Articles

On the touchline

The local rugby league club proved to be the secret to getting a town with low arts engagement interested in a cultural programme, explains Patrick Fox.

Patrick Fox
5 min read

Heart of Glass is part of Arts Council England’s (ACE) action research programme Creative People and Places (CPP). £37m has been invested in the fund focussing on parts of the country where involvement in the arts is below national average. Broadly speaking, the aim of the programme is to increase participation in the arts through the development of arts projects that involve at their core people and place. There are unifying factors and overarching political and social connections that bring together the current crop of 21 projects, but we are each functioning at a hyper-localised level informed by the specifics of our geography and communities. As a result, interpretations and approaches to this action research across the programme vary, as so they should.

What rugby does for St Helens and its people is achieved through long-term engagement, by being firmly embedded within a community and being part of its ongoing transformation

Our geographic area is St Helens, a town with a population of 180,000 sandwiched between Liverpool and Manchester and approaching its 150th anniversary. Previously known as an industrial force and a centre of innovation, the town is now more synonymous with rugby success and industrial decline.

Our philosophy and approach as a project is rooted in collaboration and co-production with the community. The central element has been the active participation of the collaborator, non-artist, community, audience and viewer in the creation of work. Through our projects we wish to create a space for dialogue, research and experimentation for local citizens and artists alike, placing art in direct interaction with all the areas of human activity that form society. We are interested to see how artists and communities fit, expand and confound the social formations that characterise post-industrial towns in the north of England.

In our first full year of programme this has led to dynamic collaborations that have literally changed the landscape of the town forever. ‘Your Name Here’ with artist Joshua Sofaer resulted in a park being renamed after one of its citizens, creating through art a collective political act and demonstrable mode of civic participation that redrew the town’s maps. A feminist horror ‘Haunted Furnace’ took over a disused glass furnace and created a powerful immersive performance detailing the forgotten stories of the women who ran the factories. Produced by Marisa Carnesky in collaboration with young women from across St Helens it enjoyed a ten-show sell-out run. An evening of live art called ‘And, on that note…’ turned the rugby stadium into an interactive sculpture park, bringing together a combined choir of 600 people, a youth brass band, 40 performers and an audience of 2,000 on the pitch for a surreal meditation on crowds, power and collective action.

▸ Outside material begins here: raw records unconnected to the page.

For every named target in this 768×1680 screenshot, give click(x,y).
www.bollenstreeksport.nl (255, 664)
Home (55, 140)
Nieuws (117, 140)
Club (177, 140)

Critical in the project has been our lead partner Saints Community Development Foundation (SCDF), the charity arm of St Helens Rugby Football Club. Consequently, the mechanics and philosophies of the sport of rugby have taken a metaphorical hold on our project and become an important resource from which to learn and explore. The complementary and symbiotic relationship between amateur, volunteer and professional in rugby league has been particularly interesting to unpack. How do we in the arts acknowledge the contribution of the hobbyist, the volunteer, the community member and the professional? How do we do this while also differentiating between professional endeavour and voluntary pursuit, between art, the arts, participation and practice? How do we ensure this is not done as a value judgement but as a recognition of the varied roles and entry points involved in the creation of a successful art project, and in turn a sustainable and vital arts sector?

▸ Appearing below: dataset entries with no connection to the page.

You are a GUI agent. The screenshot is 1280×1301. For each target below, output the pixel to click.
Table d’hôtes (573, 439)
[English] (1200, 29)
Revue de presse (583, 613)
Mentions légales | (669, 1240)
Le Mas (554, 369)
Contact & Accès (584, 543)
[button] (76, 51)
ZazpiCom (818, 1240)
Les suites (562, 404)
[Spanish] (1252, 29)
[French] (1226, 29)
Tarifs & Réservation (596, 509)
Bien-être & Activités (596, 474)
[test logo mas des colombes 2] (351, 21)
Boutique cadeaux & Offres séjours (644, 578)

In rugby league it broadly seems to work. The amateur clubs support local talent development, so some people become professional while others stay amateur, but all remain an important part of the ecology. Some will be supporters turning up on match day paying for their ticket, while others will give their time (kit washing, refereeing and sandwich making) and so contribute to the pursuit of a shared goal.

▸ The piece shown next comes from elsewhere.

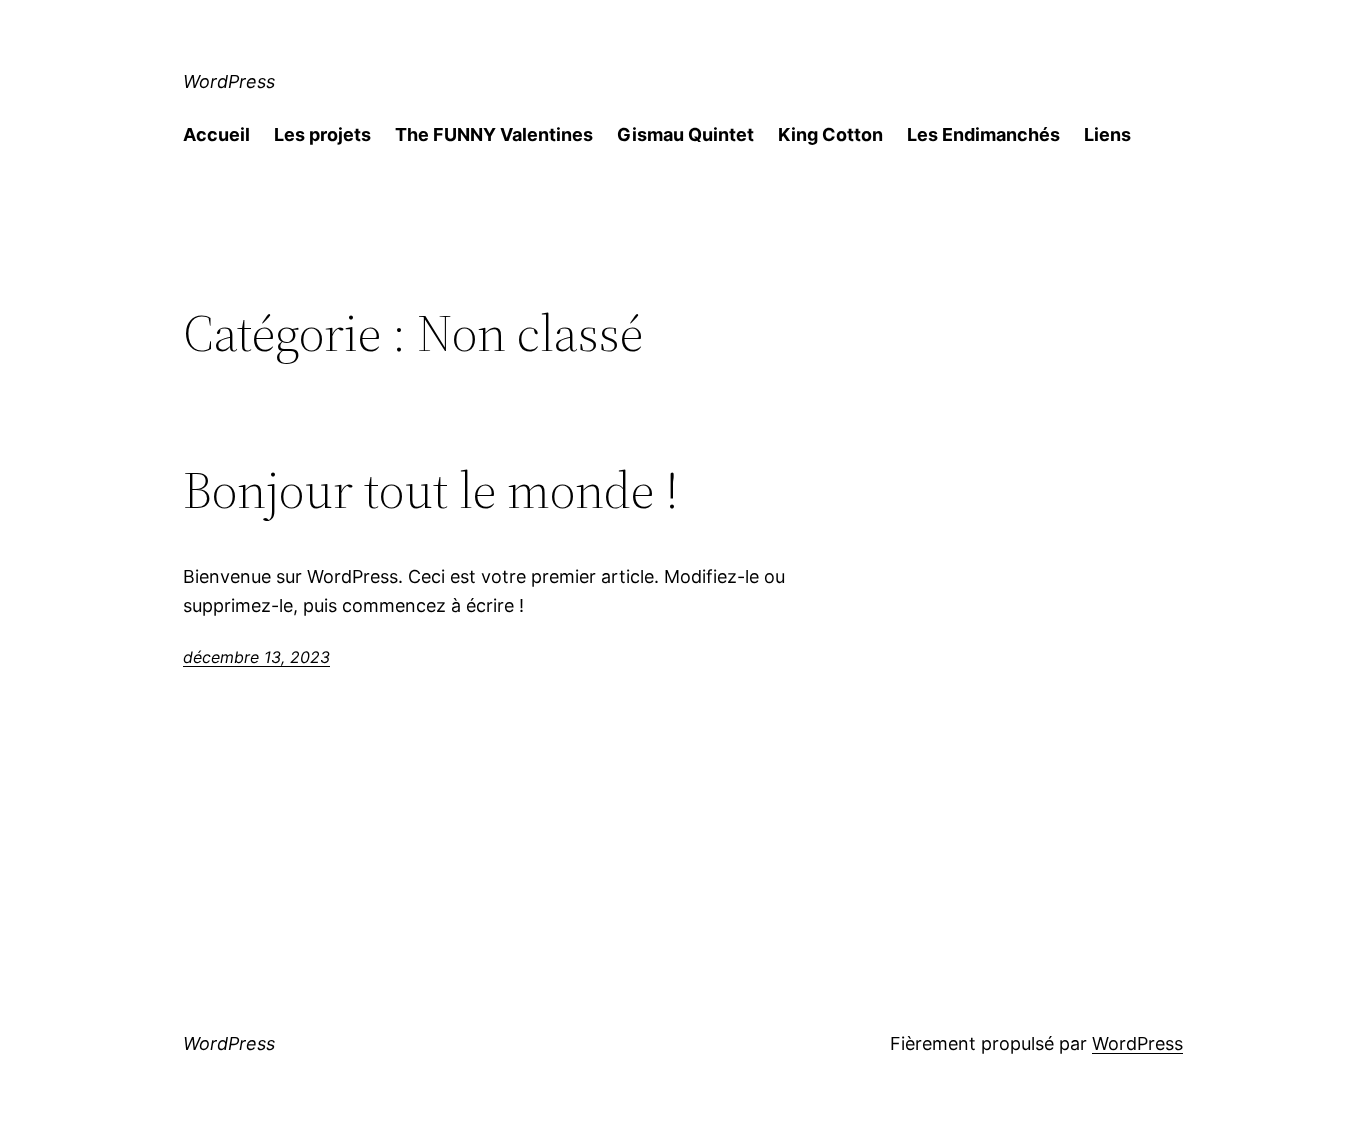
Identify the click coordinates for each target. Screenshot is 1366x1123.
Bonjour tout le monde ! (431, 490)
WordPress (229, 81)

That’s the process, but then there’s the culmination of the collective action: attending a match, bringing all the constituents together to create a powerful moment of energy and shared experience. That is also our pursuit in the arts, making possible through collaboration and shared experience, the coming together of knowledge, understanding, consciousness and openness to create meaning, new ways of seeing the world and communicating ideas.

The greatest lesson we’ve learned is that what rugby does for St Helens and its people is achieved through long-term engagement, by being firmly embedded within a community and being part of its ongoing transformation. This is a rare privilege in the arts. The harsh reality of funding and time means most projects involve a negotiation between the ideal and reality, between arts activity and arts action, placation and transformation. Our aim is to become bound up and not parachuted in.

Under the umbrella of action research, we have the opportunity to take time, to consider the role of art and artists in civil society and in the formation of new identities and realities, and to become part of the conversation by building long-term relationships with communities of place and interest. These are collaborations that can be messy, vital and real by becoming bound. Our project continues…

Patrick Fox is Director of Heart of Glass.